Cabo Verde (capital: Praia) - 4 milhões hab., independente desde 1975.
Guiné-Bissau (capital: Bissau) - 36 milhões hab., independente desde 1974.
Moçambique (capital: Maputo) - 17,5 milhões hab., independente desde 1975.
São Tomé e Príncipe (capital: São Tomé) - 200 mil hab., independente desde 1975.

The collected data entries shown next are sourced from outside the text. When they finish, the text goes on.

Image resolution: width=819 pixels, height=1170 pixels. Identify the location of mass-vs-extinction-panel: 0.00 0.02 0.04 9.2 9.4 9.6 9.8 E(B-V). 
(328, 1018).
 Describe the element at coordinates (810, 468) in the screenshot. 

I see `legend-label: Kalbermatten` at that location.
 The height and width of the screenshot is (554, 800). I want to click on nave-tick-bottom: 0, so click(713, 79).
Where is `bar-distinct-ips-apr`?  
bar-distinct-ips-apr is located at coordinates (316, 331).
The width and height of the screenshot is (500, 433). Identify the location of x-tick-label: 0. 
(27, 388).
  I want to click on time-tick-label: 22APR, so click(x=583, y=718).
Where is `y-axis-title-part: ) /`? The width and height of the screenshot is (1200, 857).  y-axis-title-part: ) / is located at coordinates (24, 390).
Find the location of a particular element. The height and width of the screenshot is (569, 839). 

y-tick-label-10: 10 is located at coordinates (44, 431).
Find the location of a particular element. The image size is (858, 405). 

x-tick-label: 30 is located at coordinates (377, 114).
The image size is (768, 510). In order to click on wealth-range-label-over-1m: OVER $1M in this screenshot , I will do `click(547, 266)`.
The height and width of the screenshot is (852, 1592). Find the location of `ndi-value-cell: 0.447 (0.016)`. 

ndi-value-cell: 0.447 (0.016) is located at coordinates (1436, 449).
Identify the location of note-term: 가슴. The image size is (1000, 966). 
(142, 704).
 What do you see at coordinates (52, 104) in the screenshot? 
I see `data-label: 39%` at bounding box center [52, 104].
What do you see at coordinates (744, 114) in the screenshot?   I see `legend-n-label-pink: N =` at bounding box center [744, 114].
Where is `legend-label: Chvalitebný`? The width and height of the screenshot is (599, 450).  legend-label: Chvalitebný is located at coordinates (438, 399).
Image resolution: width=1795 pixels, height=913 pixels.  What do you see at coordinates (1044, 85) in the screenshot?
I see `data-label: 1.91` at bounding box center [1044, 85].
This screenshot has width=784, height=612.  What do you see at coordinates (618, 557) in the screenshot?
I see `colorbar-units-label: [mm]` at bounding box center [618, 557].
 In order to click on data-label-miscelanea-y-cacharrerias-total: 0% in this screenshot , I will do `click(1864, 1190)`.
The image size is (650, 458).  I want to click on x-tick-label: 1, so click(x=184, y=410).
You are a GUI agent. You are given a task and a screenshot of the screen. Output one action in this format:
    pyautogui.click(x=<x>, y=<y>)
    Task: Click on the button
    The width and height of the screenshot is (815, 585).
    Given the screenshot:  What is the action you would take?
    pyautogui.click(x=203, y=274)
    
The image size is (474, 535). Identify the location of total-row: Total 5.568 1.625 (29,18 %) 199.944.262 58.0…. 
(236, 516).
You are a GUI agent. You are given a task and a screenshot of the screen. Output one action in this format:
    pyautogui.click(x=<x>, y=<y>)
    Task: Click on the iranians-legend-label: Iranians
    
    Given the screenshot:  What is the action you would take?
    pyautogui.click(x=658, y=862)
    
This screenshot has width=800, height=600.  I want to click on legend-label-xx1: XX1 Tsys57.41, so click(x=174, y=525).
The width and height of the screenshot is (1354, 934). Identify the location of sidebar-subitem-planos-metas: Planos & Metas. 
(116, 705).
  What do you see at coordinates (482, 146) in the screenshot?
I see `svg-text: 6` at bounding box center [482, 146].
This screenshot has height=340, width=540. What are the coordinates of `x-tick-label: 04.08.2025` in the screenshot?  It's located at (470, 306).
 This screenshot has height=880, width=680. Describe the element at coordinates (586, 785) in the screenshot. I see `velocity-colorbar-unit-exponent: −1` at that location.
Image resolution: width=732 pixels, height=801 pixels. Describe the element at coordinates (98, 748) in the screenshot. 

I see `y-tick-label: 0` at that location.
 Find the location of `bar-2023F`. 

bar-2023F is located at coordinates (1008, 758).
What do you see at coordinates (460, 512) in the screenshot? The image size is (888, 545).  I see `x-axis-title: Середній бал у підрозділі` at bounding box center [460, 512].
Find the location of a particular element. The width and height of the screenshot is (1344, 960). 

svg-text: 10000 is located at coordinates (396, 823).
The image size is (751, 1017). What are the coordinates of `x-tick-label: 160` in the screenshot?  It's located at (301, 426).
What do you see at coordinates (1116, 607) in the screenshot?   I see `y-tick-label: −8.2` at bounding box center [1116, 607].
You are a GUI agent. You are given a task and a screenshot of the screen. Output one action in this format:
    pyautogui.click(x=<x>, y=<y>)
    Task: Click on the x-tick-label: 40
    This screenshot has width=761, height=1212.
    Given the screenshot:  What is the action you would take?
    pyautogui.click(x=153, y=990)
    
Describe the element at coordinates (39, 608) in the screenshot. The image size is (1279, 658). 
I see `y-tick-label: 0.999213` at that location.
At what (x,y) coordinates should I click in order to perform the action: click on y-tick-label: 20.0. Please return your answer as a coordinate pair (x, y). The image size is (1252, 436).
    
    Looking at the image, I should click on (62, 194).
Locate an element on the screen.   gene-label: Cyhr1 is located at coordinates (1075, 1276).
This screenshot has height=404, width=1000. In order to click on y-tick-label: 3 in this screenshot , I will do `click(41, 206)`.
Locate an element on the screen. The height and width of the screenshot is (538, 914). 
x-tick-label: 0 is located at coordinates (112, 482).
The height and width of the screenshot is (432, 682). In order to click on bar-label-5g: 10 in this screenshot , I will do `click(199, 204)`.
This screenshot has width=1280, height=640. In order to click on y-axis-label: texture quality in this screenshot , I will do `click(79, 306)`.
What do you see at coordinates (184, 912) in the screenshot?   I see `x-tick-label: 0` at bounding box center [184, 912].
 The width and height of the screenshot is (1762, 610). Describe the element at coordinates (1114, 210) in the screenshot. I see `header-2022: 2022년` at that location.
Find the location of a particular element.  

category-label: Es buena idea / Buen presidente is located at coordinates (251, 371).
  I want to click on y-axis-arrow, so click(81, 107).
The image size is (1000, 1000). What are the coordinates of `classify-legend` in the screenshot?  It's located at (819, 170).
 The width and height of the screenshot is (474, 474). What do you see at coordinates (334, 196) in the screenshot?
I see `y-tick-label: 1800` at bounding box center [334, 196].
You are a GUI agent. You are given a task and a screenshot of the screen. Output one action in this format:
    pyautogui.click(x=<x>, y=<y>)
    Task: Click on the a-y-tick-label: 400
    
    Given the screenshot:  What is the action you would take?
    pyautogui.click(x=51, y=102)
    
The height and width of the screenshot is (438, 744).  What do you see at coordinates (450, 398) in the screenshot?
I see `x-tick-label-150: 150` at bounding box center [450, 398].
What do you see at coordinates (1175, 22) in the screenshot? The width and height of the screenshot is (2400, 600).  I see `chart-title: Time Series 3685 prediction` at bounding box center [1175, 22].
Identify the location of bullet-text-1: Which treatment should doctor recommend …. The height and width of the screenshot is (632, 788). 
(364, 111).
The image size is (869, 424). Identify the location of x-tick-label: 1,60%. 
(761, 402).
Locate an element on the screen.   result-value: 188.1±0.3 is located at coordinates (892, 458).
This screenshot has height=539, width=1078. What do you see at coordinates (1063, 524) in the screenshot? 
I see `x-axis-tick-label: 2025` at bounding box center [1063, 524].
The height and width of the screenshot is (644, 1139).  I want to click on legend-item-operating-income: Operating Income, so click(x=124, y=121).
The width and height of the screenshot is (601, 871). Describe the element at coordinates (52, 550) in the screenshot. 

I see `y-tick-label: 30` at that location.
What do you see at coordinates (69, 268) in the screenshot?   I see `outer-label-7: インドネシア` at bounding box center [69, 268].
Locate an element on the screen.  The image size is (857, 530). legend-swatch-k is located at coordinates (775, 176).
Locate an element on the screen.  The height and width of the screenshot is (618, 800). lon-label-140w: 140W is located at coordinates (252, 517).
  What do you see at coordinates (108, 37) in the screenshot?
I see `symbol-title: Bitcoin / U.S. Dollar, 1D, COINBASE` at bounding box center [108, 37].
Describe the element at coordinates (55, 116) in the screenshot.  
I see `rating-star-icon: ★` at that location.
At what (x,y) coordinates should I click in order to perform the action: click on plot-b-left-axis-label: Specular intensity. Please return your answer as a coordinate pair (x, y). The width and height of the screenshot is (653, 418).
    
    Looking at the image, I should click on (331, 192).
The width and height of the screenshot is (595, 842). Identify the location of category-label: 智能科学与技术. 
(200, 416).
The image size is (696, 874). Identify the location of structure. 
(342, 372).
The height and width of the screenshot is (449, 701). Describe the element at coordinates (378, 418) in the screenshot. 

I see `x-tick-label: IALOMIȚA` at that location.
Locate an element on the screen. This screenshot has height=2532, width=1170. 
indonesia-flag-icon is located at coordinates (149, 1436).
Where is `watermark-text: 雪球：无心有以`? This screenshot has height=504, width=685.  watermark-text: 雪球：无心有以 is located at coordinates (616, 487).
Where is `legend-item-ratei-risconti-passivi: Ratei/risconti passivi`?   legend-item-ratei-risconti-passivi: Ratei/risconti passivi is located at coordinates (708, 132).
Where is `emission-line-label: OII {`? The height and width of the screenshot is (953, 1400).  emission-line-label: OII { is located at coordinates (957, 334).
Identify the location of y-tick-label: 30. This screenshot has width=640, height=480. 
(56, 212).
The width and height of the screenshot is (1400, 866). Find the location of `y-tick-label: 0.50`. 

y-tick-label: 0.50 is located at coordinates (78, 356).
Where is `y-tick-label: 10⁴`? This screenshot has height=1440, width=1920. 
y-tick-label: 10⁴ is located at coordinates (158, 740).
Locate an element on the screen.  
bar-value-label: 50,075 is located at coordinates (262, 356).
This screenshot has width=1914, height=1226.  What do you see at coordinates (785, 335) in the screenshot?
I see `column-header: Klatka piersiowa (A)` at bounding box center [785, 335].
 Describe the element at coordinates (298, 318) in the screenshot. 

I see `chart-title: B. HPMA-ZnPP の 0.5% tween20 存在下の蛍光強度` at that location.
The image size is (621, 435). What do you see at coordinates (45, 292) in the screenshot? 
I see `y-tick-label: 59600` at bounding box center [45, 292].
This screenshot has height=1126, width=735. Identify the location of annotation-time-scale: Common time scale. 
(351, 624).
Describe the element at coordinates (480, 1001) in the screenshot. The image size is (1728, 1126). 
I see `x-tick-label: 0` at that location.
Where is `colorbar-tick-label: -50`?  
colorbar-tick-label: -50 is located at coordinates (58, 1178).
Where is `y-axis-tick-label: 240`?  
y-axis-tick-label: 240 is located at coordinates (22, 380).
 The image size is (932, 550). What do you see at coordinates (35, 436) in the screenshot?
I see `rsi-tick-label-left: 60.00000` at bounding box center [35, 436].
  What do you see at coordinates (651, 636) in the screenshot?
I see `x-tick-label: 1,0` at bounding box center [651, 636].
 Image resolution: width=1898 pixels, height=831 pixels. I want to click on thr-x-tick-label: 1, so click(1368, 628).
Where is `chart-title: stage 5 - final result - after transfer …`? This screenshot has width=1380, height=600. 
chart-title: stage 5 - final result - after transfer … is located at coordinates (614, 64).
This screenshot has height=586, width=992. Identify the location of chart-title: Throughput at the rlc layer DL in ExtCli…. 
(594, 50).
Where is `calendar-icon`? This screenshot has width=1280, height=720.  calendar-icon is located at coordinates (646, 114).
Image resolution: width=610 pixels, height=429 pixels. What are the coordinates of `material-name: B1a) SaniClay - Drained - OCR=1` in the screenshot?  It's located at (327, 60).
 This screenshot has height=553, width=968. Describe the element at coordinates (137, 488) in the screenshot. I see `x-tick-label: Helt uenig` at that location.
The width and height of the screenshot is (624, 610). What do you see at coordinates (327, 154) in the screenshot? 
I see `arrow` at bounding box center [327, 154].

Alguns grandes líderes africanos:
Albert Luthuli (1898-1967), chefe Zulu e pastor metodista, recebeu o prêmio em 1960 Nobel da Paz, pela sua luta contra o “apharteid”.
Amilcar Cabral (1924-1973) nasceu na Guiné-Bissau, filho de caboverdianos. Foi o mais destacado líder e teórico da luta de libertação das colônias africanas de Portugal. Fundou o PAIGC (Partido Africano da Independência da Guiné e do Cabo Verde), em 1956.
Kwame Nkrumud (1909-1972) foi o maior líder pan-africano do pós-guerra. Liderou a luta pela independência da Costa do Ouro (atual Gana), tornou-se primei-ro-ministro em 1957 e presidente em 1960. Deposto por um golpe militar em 1966, exilou-se na Guiné, onde faleceu.
Mohandas K. Gandhi (1869-1942), o Mahatma (Grande Alma). Iniciou sua luta na África do Sul contra o racismo aplicando a resistência pacífica e a desobediência civil sem violência. Nzinga M \'Bandi (1582-1663), Rainha de Matamba, símbolo da resistência aos portugueses.
Patrice Lumumba (1925-1961). Principal líder da Independência da República Democrática do Congo (ex-Zaire), foi seu primeiro ministro em 1960. Foi assassinado em 1961, tornando-se o mártir das independências africanas.
Shaka (1787-1828) um dos maiores guerreiros da História. Criou o império Zulu à moda de Esparta, que se espalhou por cinco países da África Austral.
W.E.B. Du Bois (1868-1963) é considerado o pai do pan-africanismo. Foi um dos mais importantes líderes políticos negros do século XIX. Morreu no exílio, em Gana, com 95 anos, onde pôde ver os primeiros frutos do seu sonho pan-africanista.

Perfil do autor:
José Maria Nunes Pereira tem 50 anos; é doutor em Sociologia/Estados Africanos pela USP, professor titular de História da África na Universidade Cândido Mendes (RJ) e professor de pós-graduação do Instituto Humanidades.
Militante de Movimentos de Libertação, de Direitos Humanos e Defesa da Raça Negra. Fundador do Centro de Estudos Afro-Asiáticos, em 1973.
Tem trabalhos acadêmicos publicados em revistas do Brasil, Argentina, França e África do Sul.

Fonte: “África – um novo olhar”, de José Maria Nunes Pereira. 88 páginas, 1ª edição, Cadernos CEAP, RJ, 2006.